"I promised not to mention whose device it was; therefore, Marion, as I am exceedingly particular about keeping my word, if any one guesses where I got this, remember to recollect that I did not tell. But, Dixon, what is the meaning of this? the geranium is broken and these flowers are so withered, they have not surely been in water."
When Marion looked accidentally at Dixon, she was startled to perceive that a mortal paleness had overspread her features, which bore a strange bewildered expression, while her hand, in which she held the flowers, trembled visibly, but she said nothing, and Agnes, in the triumphant gaiety of her spirits, rattled heedlessly on.
"One of the rooms at Beaujolie Castle, which Captain De Crespigny already calls 'my boudoir,' opens into a conservatory filled with rare exotics, but he says I shall be the brightest flower of the whole, though never born to blush unseen, if he can help it! How very droll he is, paying compliments often that would make one feel beautiful for a year. He said this morning, when Patrick complained of the room being hot, that he wished I would fan it with my eyelashes, and asked for one of them to wear as a feather in his Highland bonnet! Yesterday, when I showed Captain De Crespigny this new pearl hoop, he said I spoiled the symmetry of my hand with rings, as there was not a jewel in the world fit for me to wear, and only one ring that ought ever to be placed here! You should have seen his sentimental look on the occasion, which might have done for twenty proposals!"
"One would have been enough," said Marion, smiling.
"What he said was quite sufficiently explicit, and I only wish he would appear a little more diffident, as his look was most provoking self-satisfied, when he added, 'how fortunate will be the happy man who places a ring on that finger!' When speaking of the Admiral, too, he always now calls him 'uncle Arthur!' and yesterday, at taking leave, he said in his half jocular, half serious tone, 'I shall live upon the Bridge of Sighs till we meet again!'"
"Then, pray, let him stay here till he is a little less confident," replied Marion, laughing. "You should teach diffidence in three lessons, Agnes; he has no right to seem sure of success till he has obtained your consent point blank. You have many admirers to choose among."
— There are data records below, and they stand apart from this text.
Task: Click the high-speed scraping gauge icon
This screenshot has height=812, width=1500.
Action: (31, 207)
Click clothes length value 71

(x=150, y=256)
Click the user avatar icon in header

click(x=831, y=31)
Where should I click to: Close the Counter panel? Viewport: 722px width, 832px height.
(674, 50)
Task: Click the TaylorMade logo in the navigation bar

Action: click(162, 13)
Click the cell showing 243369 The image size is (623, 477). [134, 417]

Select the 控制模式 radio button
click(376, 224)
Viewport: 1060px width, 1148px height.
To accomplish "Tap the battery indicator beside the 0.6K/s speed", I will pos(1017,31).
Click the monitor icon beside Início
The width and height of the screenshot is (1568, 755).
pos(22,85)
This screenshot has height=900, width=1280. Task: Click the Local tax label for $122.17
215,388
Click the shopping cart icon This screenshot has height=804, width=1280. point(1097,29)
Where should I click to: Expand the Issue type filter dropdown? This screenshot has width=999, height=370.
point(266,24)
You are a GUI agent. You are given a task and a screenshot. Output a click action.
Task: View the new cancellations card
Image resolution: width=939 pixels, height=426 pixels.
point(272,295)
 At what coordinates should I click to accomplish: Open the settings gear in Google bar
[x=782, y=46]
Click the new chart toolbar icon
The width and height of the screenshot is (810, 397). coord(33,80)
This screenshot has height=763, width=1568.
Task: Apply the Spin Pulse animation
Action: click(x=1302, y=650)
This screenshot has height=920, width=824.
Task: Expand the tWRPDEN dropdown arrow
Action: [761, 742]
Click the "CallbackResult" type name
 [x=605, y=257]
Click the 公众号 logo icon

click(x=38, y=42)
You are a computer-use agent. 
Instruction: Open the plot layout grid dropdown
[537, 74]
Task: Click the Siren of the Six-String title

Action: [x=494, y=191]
"Squadrons of admirers, but not so many lovers as you think, Marion! The race of marrying men is becoming extinct in the world, so I must not be severely discouraging to poor diffident Captain De Crespigny, who has been setting his mustachios at me so long. Your notions about keeping people in suspense are quite of the old school, when ladies used all to be upon stilts, but 'nous avons change tout cela.'"
"I am sorry for it. We should all have been born when Sir Arthur was, and I wish everybody were like him."
"Spectacles, grey hair, and all! Thank you, Marion, but I am not particular, and feel quite satisfied to be a contemporary of Captain De Crespigny. If you could but have heard him this morning when he sang the 'Pirate's Serenade,'" said Agnes, warbling the words to herself,
"This night, or never, my bride thou shalt be."